The present study also revealed a positive correlation between l-DOPA and the UPDRS scores in all PD patients. This would mean that increased UPDRS scores correlated with increased l-DOPA dosage. Further, only PD-non-depressed patients showed a statistically significant positive correlation between the rigidity sub-group of the UPDRS scale and the l-DOPA dosage, while the same results for the PD-depressed group were not statistically significant. This would imply that in PD-non-depressed patients, l-DOPA dosages were administered based on the worsening of the UPDRS score, while in PD-depressed the treatment was adjusted based on other considerations, possibly including the presence of depressive symptoms. On the other hand, previously it has been reported a significant positive correlation between depression and UPDRS motor scores, including tremor and akinesia (93). Additionally, depression has been shown to impair even more the motor symptoms in PD (94). Our study showed the absence of statistically significant differences between the two PD groups with respect to the UPDRS score. Thus, the possibility that l-DOPA was administered in PD-depressed patients based on non-motor considerations is to be considered, yet it is also possible that stronger complaints from patients about the motor symptoms might also be an argument for increasing the l-DOPA dosage.

Limitations

The present study has several limitations. First, we used the median of the BDI-II score as a limit between the two PD groups (PD-depressed and PD-non-depressed) and the results might be biased. However, BDI-II scale is not a diagnostic tool and thus reveals only the presence of depressive symptoms and it is often used and has been validated in PD population. In our study, its utility was confirmed by the significant statistical difference between the depressed and non-depressed groups with respect to l-DOPA dosage and cognitive performance on several neuropsychological tests. Second, our groups have a relatively low number of subjects. Third, the interaction between l-DOPA and dopamine agonists has not been ruled out and the effect of combination of both drugs on depressive symptoms has not been accounted. Fourth, one cannot conclude necessarily that dopamine overdosage in the ventral striatum induces functional impairment in the prefrontal cortex and, respectively, cognitive impairment only due to connectivity relationship between the two areas. Nevertheless, this study is strongly confirming the data from previous reports, and brings additional emphasize on l-DOPA influence. More research is needed to confirm the direction of the correlation between higher l-DOPA dosage and depressive symptoms.

Conclusion

In conclusion, the results of this study show that in PD patients, higher l-DOPA dosages correlate with worse depressive symptoms and possibly with decreased results in some cognitive performances. From this point of view, PD patients need to be better diagnosed with respect to depressive symptoms and need additional treatment adjustment when clinical manifestations of depression are present. This might be performed by reducing the l-DOPA dosage or by receiving treatment specific for depressive symptoms (such as selective serotonin reuptake inhibitors). Clinicians must be aware that dopaminergic drugs are not sufficient to alleviate depressive symptoms. Further longitudinal investigation is needed to confirm the present hypothesis.

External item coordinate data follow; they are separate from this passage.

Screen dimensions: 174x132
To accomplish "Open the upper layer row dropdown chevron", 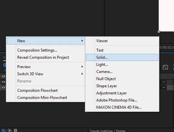I will click(x=164, y=82).
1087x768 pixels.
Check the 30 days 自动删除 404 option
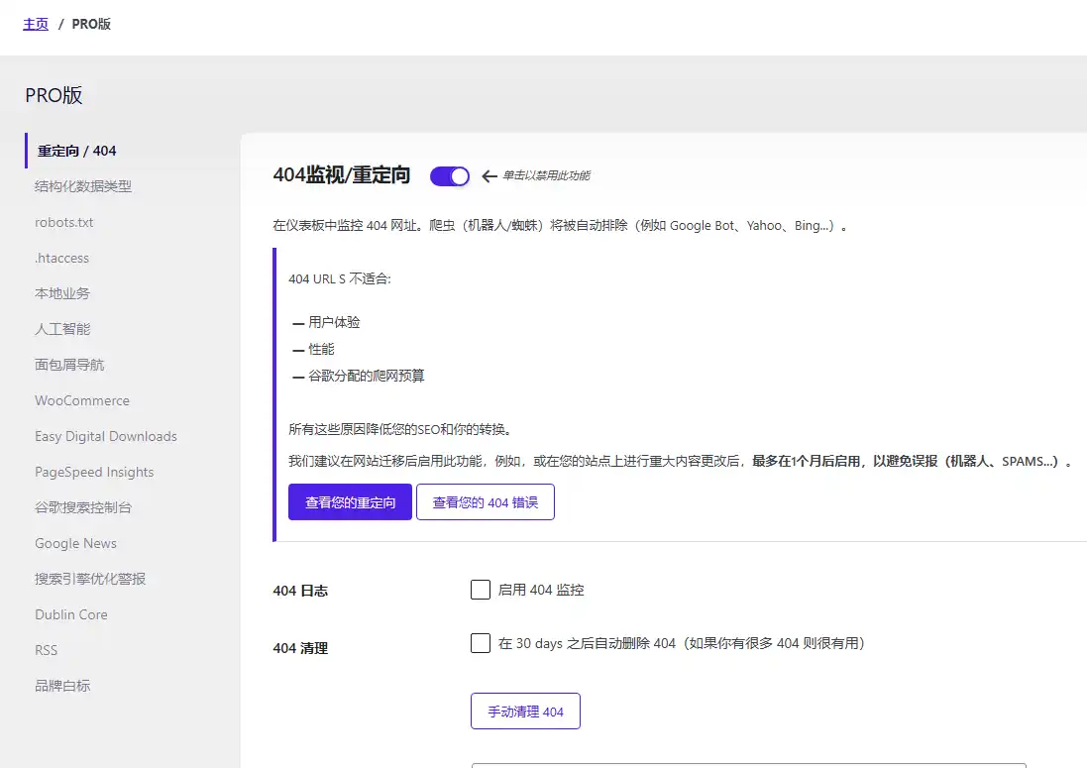(480, 643)
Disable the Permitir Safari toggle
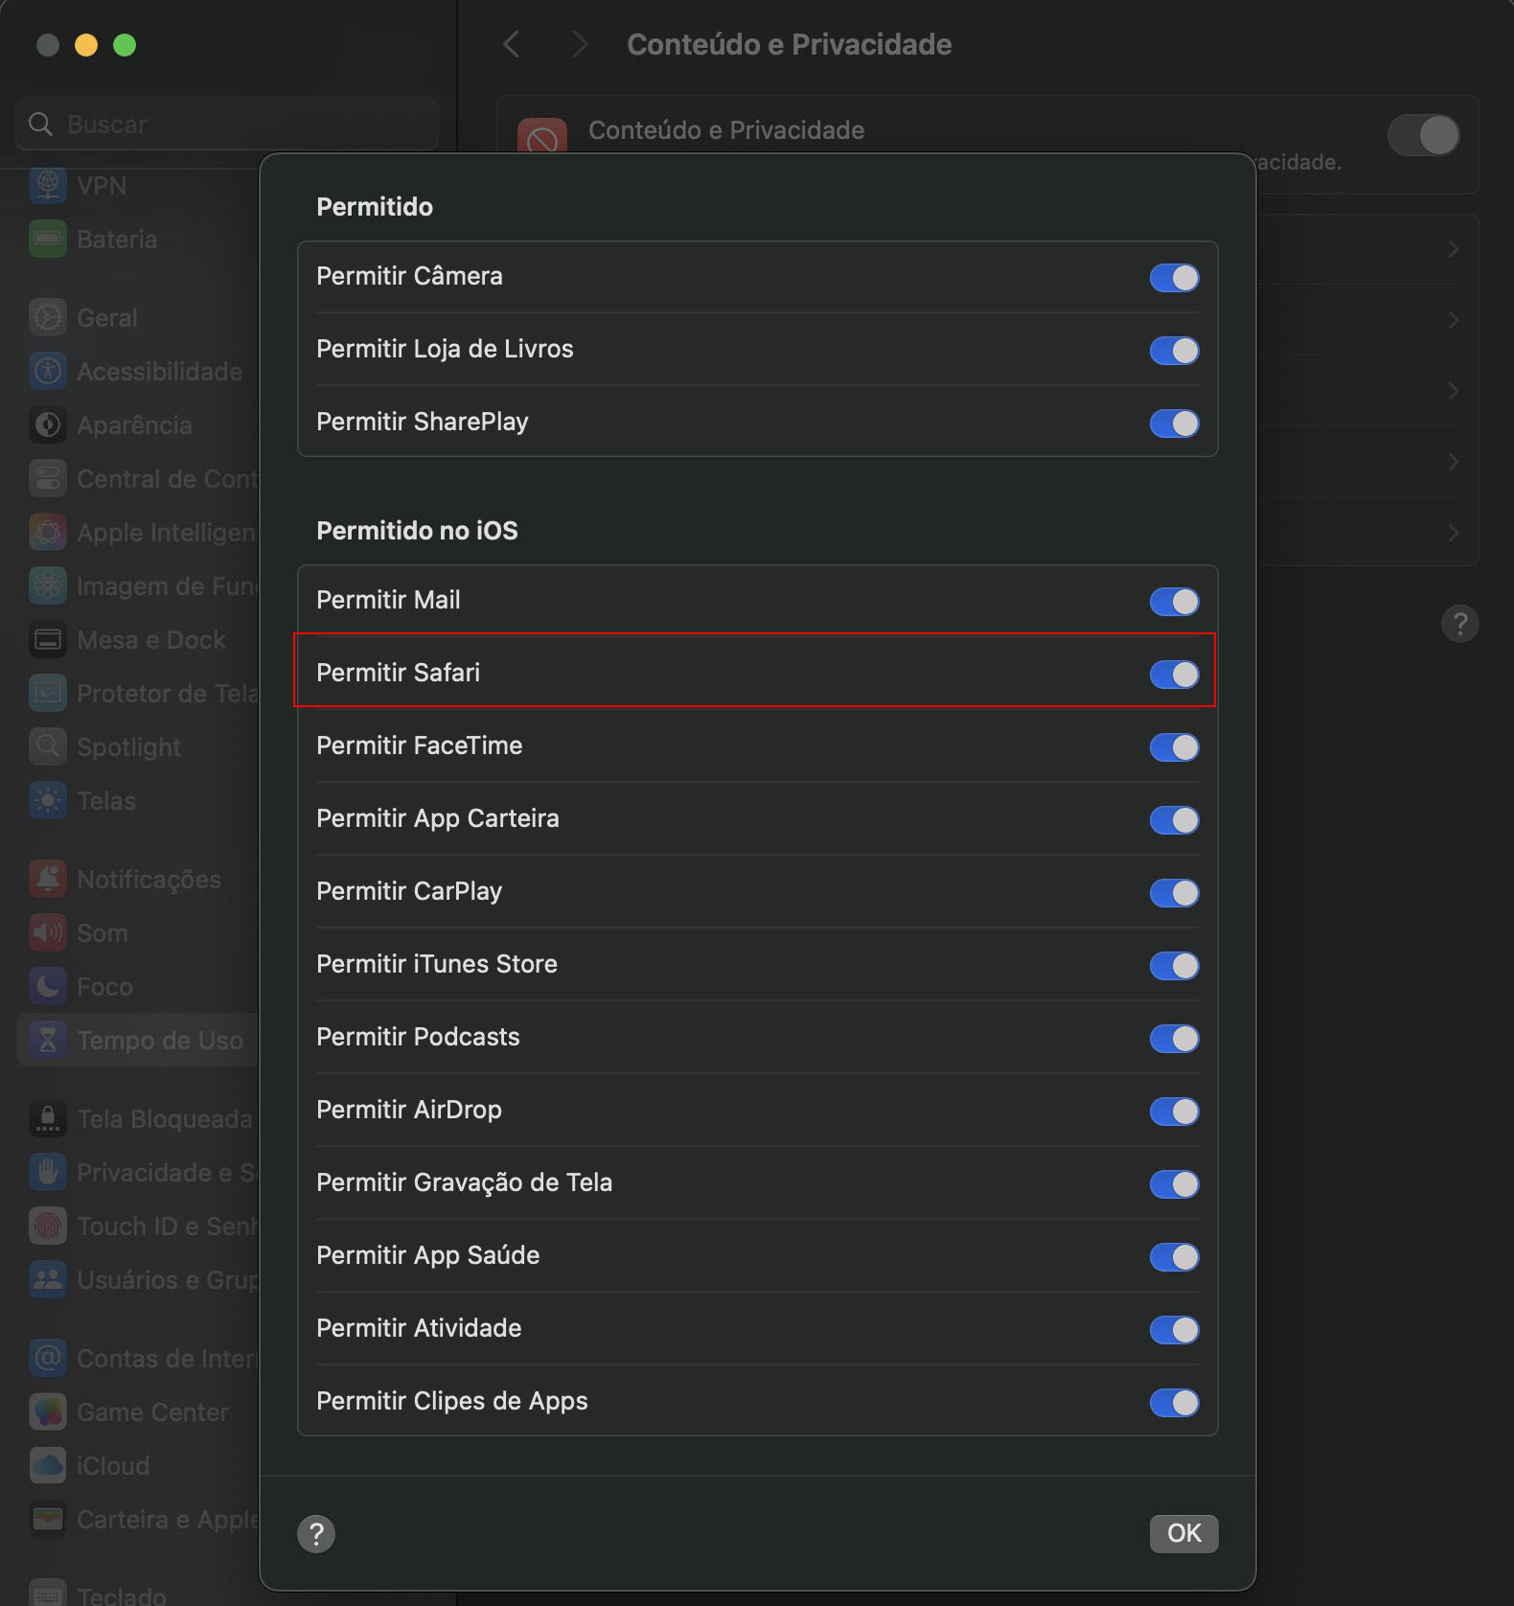 click(x=1174, y=674)
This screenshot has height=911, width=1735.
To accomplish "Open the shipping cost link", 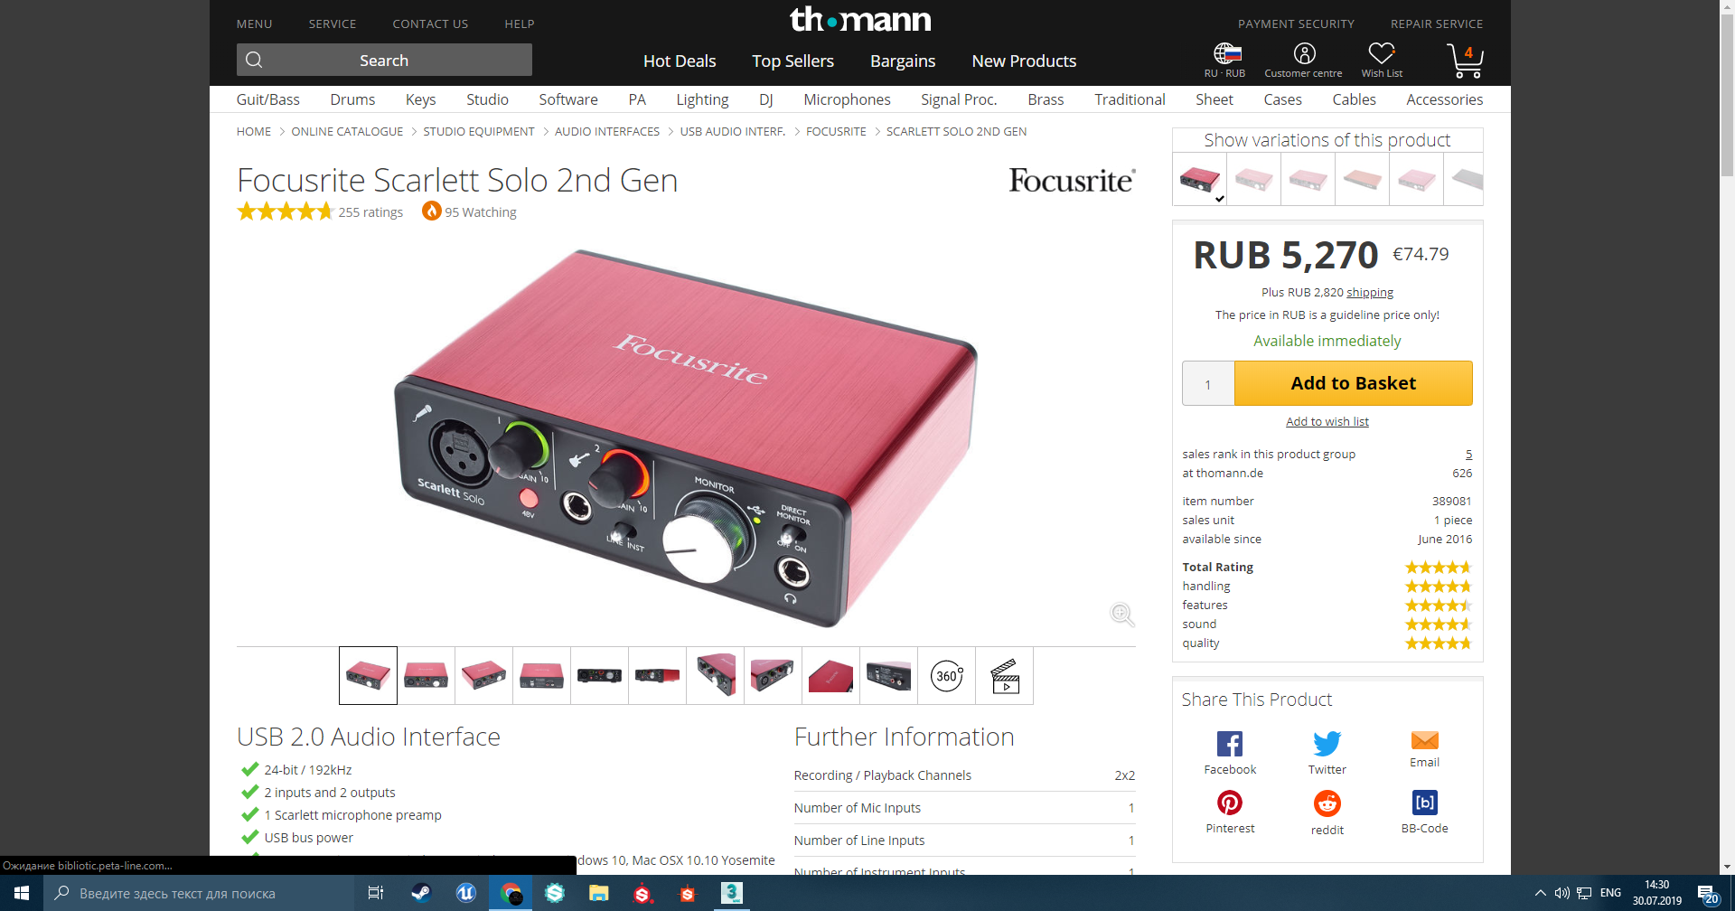I will [1370, 292].
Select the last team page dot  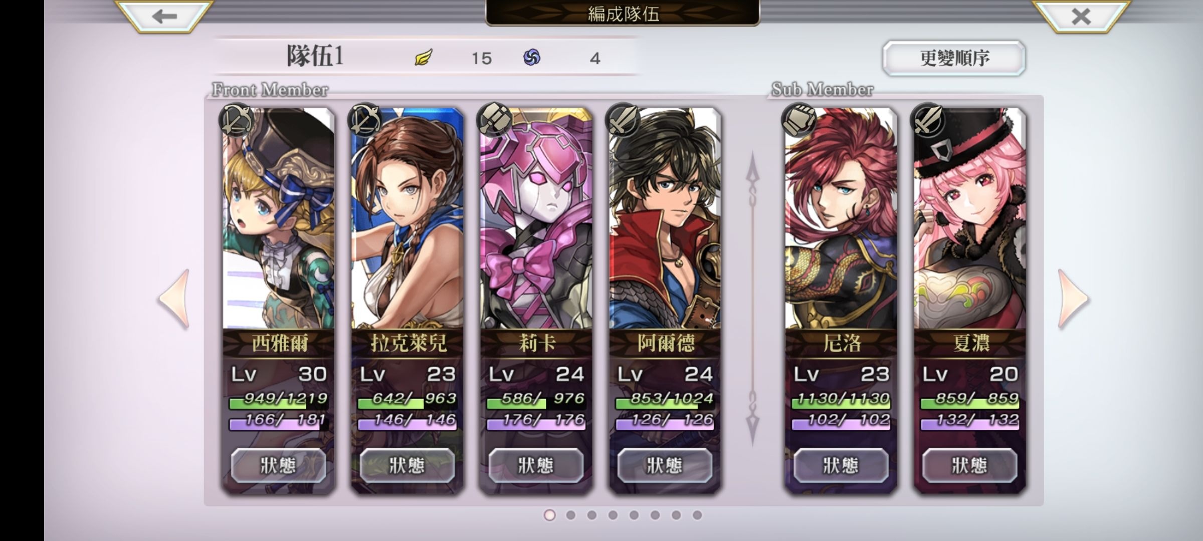tap(697, 515)
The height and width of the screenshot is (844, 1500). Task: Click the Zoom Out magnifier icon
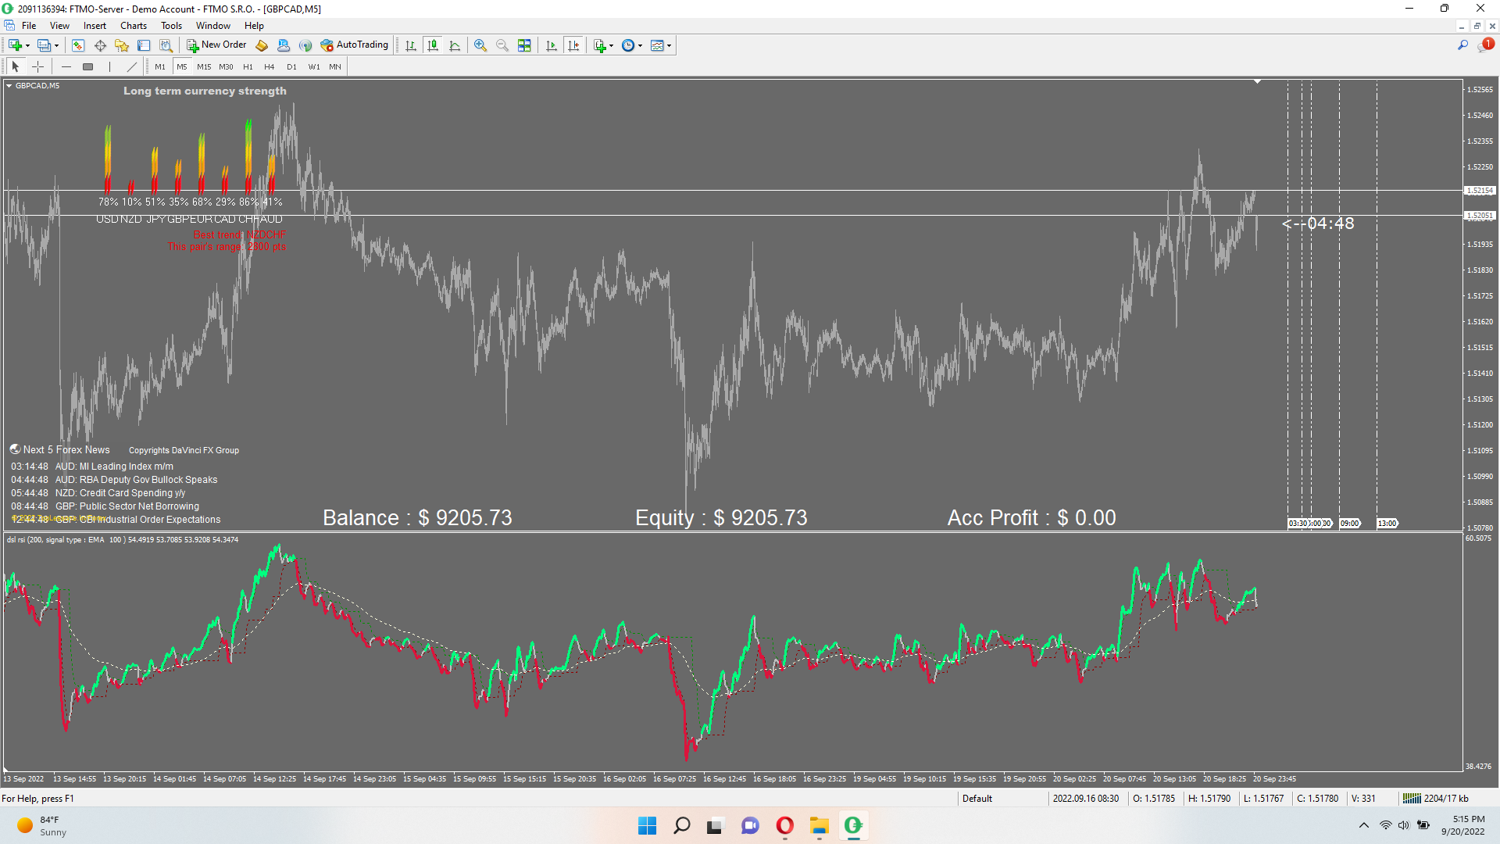pos(502,45)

Conflict of Interest Statement

Clotilde Degroot, Alexandru Hanganu, Christophe Bedetti, Béatriz Mejia-Constain, Marie-Andrée Bruneau: none. Oury Monchi: grants: Canadian Institutes of Health Research, Parkinson Society Canada, Natural Sciences and Engineering Research Council of Canada, Fonds de la Recherche Québec (Santé); Anne-Louise Lafontaine: Advisory Boards: UCB, Novartis, AbbVie; Honoraria: UCB, Novartis, AbbVie, Teva; Sylvain Chouinard: Consultancies: UCB, Novartis, AbbVie, Teva; Advisory Boards: UCB, Novartis, AbbVie, Teva; Partnerships: UCB, Novartis, AbbVie, Teva; Honoraria: UCB, Novartis, AbbVie, Teva.